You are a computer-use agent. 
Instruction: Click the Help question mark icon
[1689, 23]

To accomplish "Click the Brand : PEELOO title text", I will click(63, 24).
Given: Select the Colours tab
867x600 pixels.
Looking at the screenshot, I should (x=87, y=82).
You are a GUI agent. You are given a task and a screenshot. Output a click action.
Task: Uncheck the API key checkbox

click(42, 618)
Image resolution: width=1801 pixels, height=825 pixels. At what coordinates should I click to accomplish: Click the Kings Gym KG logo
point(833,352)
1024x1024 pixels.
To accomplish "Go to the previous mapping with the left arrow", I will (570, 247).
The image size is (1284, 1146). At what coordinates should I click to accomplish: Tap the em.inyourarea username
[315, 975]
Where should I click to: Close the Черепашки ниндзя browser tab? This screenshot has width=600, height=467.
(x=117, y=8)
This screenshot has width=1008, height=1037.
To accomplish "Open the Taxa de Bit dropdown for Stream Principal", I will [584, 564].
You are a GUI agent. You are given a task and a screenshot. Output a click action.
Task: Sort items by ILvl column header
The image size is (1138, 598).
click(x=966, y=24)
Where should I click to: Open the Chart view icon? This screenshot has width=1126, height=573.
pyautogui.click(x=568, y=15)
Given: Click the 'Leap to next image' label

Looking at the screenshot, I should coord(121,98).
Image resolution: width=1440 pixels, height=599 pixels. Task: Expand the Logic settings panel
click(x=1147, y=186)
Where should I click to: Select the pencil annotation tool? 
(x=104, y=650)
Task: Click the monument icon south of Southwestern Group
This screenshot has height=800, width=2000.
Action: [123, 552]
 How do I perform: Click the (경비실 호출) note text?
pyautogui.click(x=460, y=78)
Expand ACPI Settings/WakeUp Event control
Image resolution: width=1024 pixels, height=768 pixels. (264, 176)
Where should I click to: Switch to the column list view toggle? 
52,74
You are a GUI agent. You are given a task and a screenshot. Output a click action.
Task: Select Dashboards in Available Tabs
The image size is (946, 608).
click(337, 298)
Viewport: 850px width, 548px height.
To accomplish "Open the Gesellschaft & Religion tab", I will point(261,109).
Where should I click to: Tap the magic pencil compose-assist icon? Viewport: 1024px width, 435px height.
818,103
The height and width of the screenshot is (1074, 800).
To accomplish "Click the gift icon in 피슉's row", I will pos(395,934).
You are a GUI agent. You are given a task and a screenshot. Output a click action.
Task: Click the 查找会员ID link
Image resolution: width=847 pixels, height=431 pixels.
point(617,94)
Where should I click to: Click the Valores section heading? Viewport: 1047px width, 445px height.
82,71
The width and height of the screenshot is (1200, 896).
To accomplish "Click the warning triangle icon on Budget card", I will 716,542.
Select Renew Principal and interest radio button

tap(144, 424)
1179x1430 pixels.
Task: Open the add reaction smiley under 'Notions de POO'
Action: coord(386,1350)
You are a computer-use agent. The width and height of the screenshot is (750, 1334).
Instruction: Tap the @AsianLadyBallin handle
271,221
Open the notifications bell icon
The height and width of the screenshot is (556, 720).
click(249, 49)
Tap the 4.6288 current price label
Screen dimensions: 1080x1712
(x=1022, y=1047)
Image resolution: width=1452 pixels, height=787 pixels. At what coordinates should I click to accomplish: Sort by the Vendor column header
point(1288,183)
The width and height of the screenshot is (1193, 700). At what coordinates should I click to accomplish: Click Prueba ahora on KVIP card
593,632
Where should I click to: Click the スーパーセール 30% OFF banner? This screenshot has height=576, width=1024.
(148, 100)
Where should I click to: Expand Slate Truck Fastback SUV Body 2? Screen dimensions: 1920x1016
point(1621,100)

⁂

### Instructions to follow
From the line containing "This screenshot has width=1008, height=1037." down to the line containing "Task: Click the 查找会员ID link" in the material above, reproduce every line exactly, including the two end lines.

### Task response
This screenshot has width=1008, height=1037.
To accomplish "Open the Taxa de Bit dropdown for Stream Principal", I will [584, 564].
You are a GUI agent. You are given a task and a screenshot. Output a click action.
Task: Sort items by ILvl column header
The image size is (1138, 598).
click(x=966, y=24)
Where should I click to: Open the Chart view icon? This screenshot has width=1126, height=573.
pyautogui.click(x=568, y=15)
Given: Click the 'Leap to next image' label

Looking at the screenshot, I should coord(121,98).
Image resolution: width=1440 pixels, height=599 pixels. Task: Expand the Logic settings panel
click(x=1147, y=186)
Where should I click to: Select the pencil annotation tool? 
(x=104, y=650)
Task: Click the monument icon south of Southwestern Group
This screenshot has height=800, width=2000.
Action: [123, 552]
 How do I perform: Click the (경비실 호출) note text?
pyautogui.click(x=460, y=78)
Expand ACPI Settings/WakeUp Event control
Image resolution: width=1024 pixels, height=768 pixels. (264, 176)
Where should I click to: Switch to the column list view toggle? 
52,74
You are a GUI agent. You are given a task and a screenshot. Output a click action.
Task: Select Dashboards in Available Tabs
The image size is (946, 608).
click(337, 298)
Viewport: 850px width, 548px height.
To accomplish "Open the Gesellschaft & Religion tab", I will point(261,109).
Where should I click to: Tap the magic pencil compose-assist icon? Viewport: 1024px width, 435px height.
818,103
The height and width of the screenshot is (1074, 800).
To accomplish "Click the gift icon in 피슉's row", I will pos(395,934).
You are a GUI agent. You are given a task and a screenshot. Output a click action.
Task: Click the 查找会员ID link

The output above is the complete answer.